The Company raised financing of $8M with an additional $8M tied to milestones for aggregate proceeds of $16M gross priced at market per Nasdaq rules.
The stock soared with the announcement, according to media reports.
This private placement is expected to close on or about February 21, 2024.
Biofrontera intends to use the upfront net proceeds to fund the Company’s general business operations and ongoing activities related to expediting the development and approval of additional indications for the Company’s lead product Ameluz. The product is currently approved in conjunction with the BF-RhodoLED lamp series for the treatment of mild to moderate actinic keratosis on the face and scalp (AK). The Company agreed to appoint up to two directors nominated by the lead investor to the board of directors of the Company.
In related news, Biofrontera AG announced a significant restructuring of its agreements with its former parent company, Biofrontera AG. With immediate effect, the transfer price of Ameluz will be reduced from 50% to 25% for all purchases in 2024 and 2025.
Starting on January 1, 2026, until 2032 there will be stepwise increases in the transfer price from 25% to 35% for sales related to actinic keratosis and, if approved by the U.S Food and Drug Administration (FDA), basal cell carcinoma and squamous cell carcinoma. The transfer price for sales related to acne, another indication currently in development, will remain at 25% indefinitely. The transfer price covers the cost of goods, royalties on sales, and services including all regulatory efforts, agency fees, pharmacovigilance, and patent administration.
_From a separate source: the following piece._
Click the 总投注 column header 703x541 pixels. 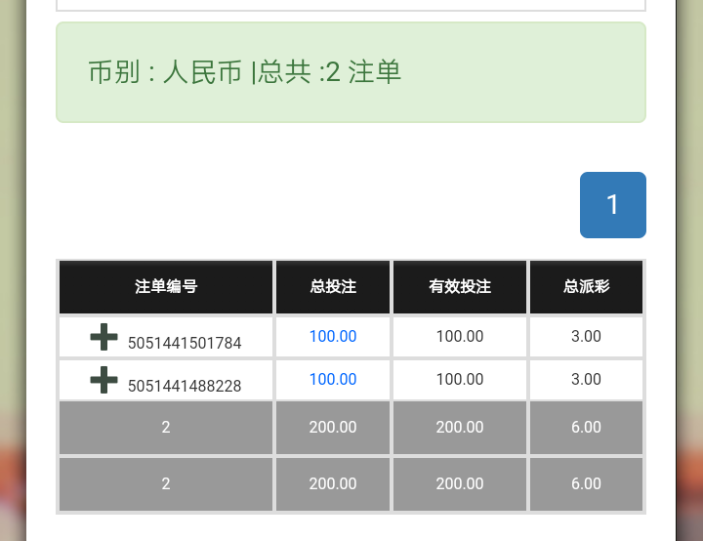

Additionally, effective June 1, the Company will take control of all clinical trials with Ameluz in the US. The reduced LSA transfer price will allow the Company to finance such R&D activities and continue our commercial growth trajectory.
“This amendment provides significant value in both the short and long term. In the short term, we will be paying half of what we had paid in the past for product. In the long term, controlling US clinical trials will enable us to better manage costs and ensure efficiency, which we believe will lead to new indications in the label and increased revenue sooner,” says Hermann Luebbert, Chief Executive Officer and Chairman of Biofrontera Inc., in a news release.
“We believe that the renegotiated terms along with the capital committed in our simultaneous financing accelerate and could be sufficient for the company achieving profitability in 2025. This will be further supported by the potential label change of Ameluz for the use of up to three tubes per treatment currently under review by the FDA with a user fee goal of October 4, 2024.”